Texte fourni:
--*--
Enquête sur les « Fractures françaises » : Une France un peu moins crispée

Brice Teinturier, Directeur Général Délégué d’Ipsos France, revient sur les récents résultats de l'enquête « Fractures françaises » réalisée par Ipsos / Sopra Steria pour Le Monde, La Fondation Jean Jaurès et Sciences Po. Une 3ème édition de cette étude annuelle qui multiplie les coups de projecteur pour restituer une vision aussi fidèle et synthétique que possible du visage de la France en 2015. Résumé en 5 enseignements clés.

"DES TENDANCES LOURDES QUI SONT TOUJOURS LÀ : Pessimisme, défiance et fermeture, demande de protection, individualisme..."

Quels que soient les indicateurs considérés, la 3ème édition des Fractures françaises dessine toujours le paysage d’une société française empreinte de défiance à l’égard des autres et de pessimisme quant à l'avenir. Que vise en effet à comprendre ce dispositif d’étude ? Globalement, la relation qu’entretient la société française avec l’altérité. L’altérité, ce peut être ce qui nous englobe et nous dépasse – L’Europe, la mondialisation – mais aussi, l’autre, celui qu’on rencontre et qu’on ne connaît pas, ou encore les étrangers, ou encore, ceux qui pratiquent une religion différente, etc. De ce point de vue, les tendances majeures au repli et à la défiance sont confirmées : le sentiment d’une France qui décline reste massif (79%) ; la France est toujours perçue par 60% des Français comme devant se protéger davantage que s’ouvrir. 79% de nos concitoyens estiment qu’on « est jamais assez prudent quand on a affaire aux autres » contre 21% seulement qui pensent qu’on « peut faire confiance à la plupart des gens ». 67% qu’il y a trop d’étrangers en France, 56% que les immigrés ne font pas assez d’effort pour s’intégrer et 61% « qu’on ne sent plus chez soi comme avant ».
--*--
Entrées:
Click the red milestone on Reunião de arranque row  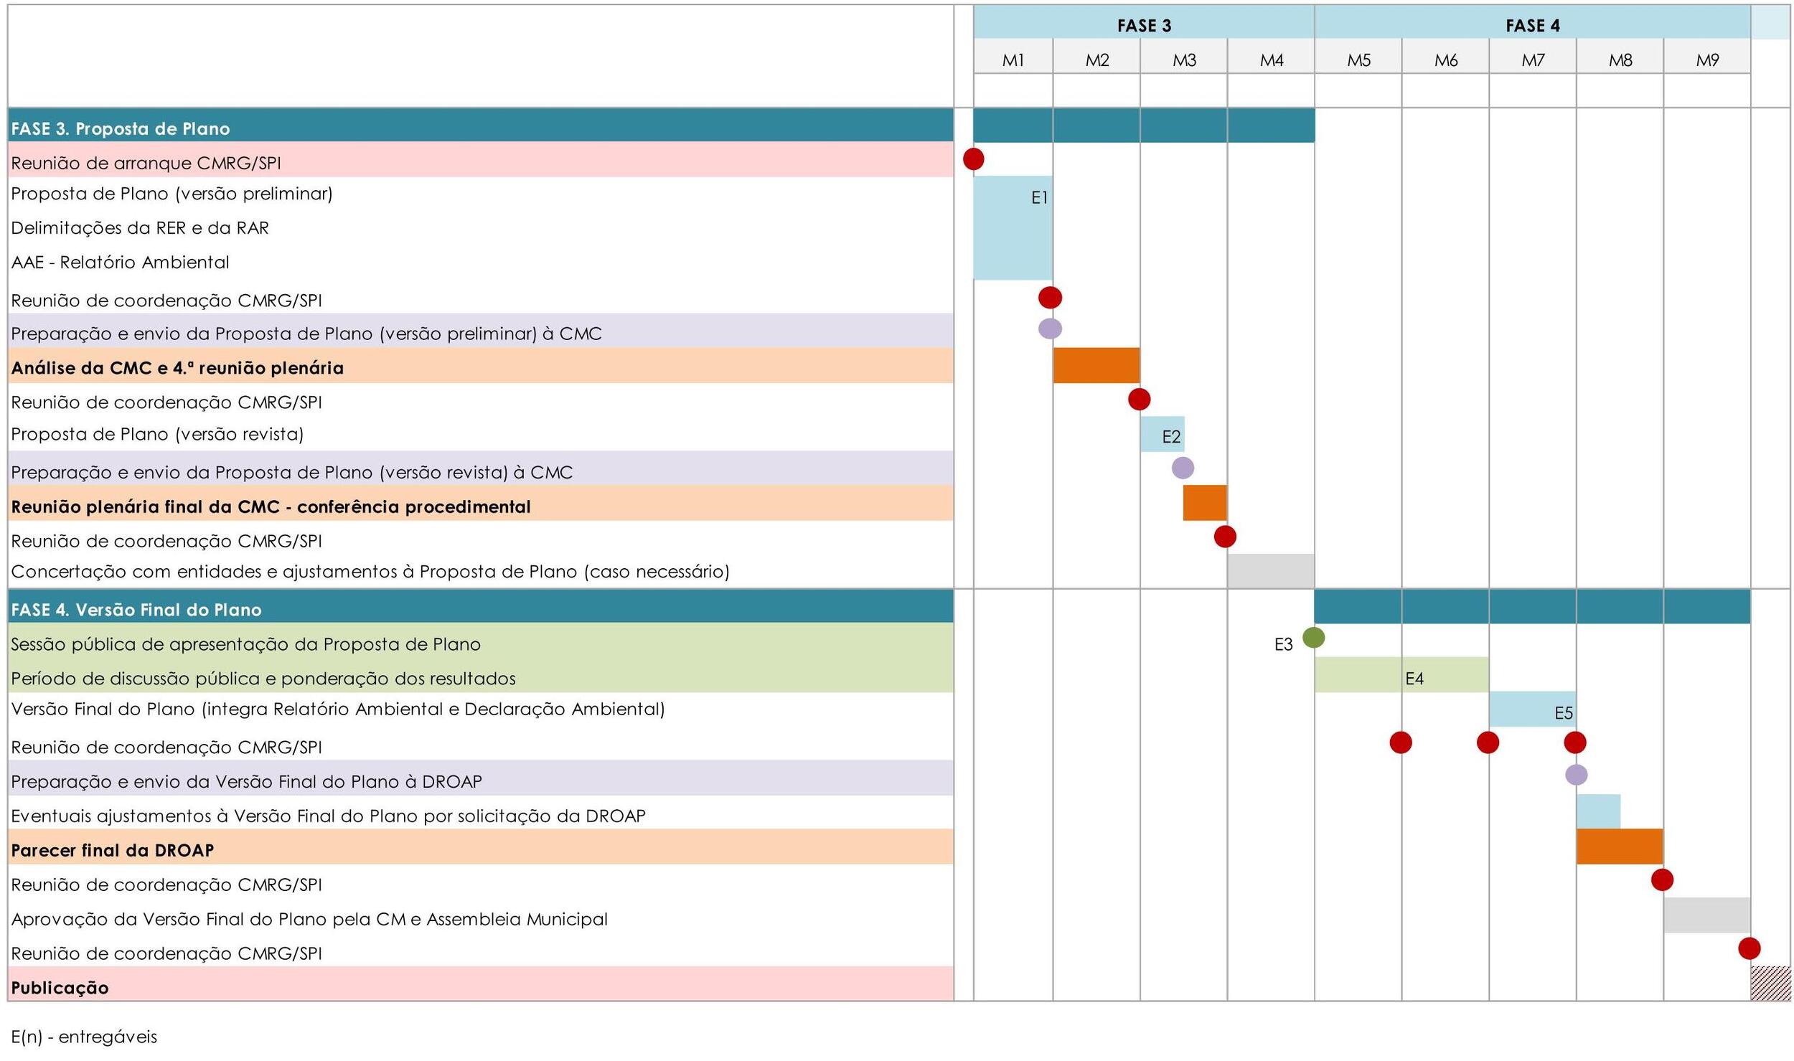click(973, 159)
--*--
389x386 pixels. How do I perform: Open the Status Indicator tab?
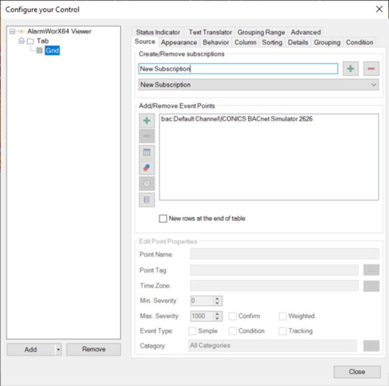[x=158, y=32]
--*--
Exercice proposé A: D'après le texte sur l'enquête « Fractures françaises », quelle part des Français estime que la France doit se protéger davantage que s'ouvrir ?
Exercice proposé B: Poursuivez le texte sur l'enquête « Fractures françaises » à partir de sa dernière phrase.

Réponse rédigée A: 60 % des Français.

Réponse rédigée B:
"… MAIS LE CLIMAT SE DÉGÈLE LÉGÈREMENT, MALGRÉ TOUT."

Toutefois, et c'est suffisamment rare pour être souligné, le climat se modifie légèrement et tend à se colorer de manière un peu plus positive, notamment sur les indicateurs économiques. Par exemple, les indicateurs de confiance à l’égard de la mondialisation remontent de 5 points. Ceux qui concernent les grandes entreprises de 7 points, l’Union Européenne de 4 points. Le souhait de rester dans la zone euro progresse de 8 points, les partisans d’un retour au franc n’étant plus « que » 25%. Ou encore, 53% des Français (+ 3 points) se disent maintenant que pour relancer la croissance, il faut limiter au maximum le rôle de l’Etat dans l’économie française et donner aux entreprises le plus de liberté possible. Tout se passe donc comme si les Français anticipaient une légère embellie et exprimaient une demande de protection un petit peu moins marquée.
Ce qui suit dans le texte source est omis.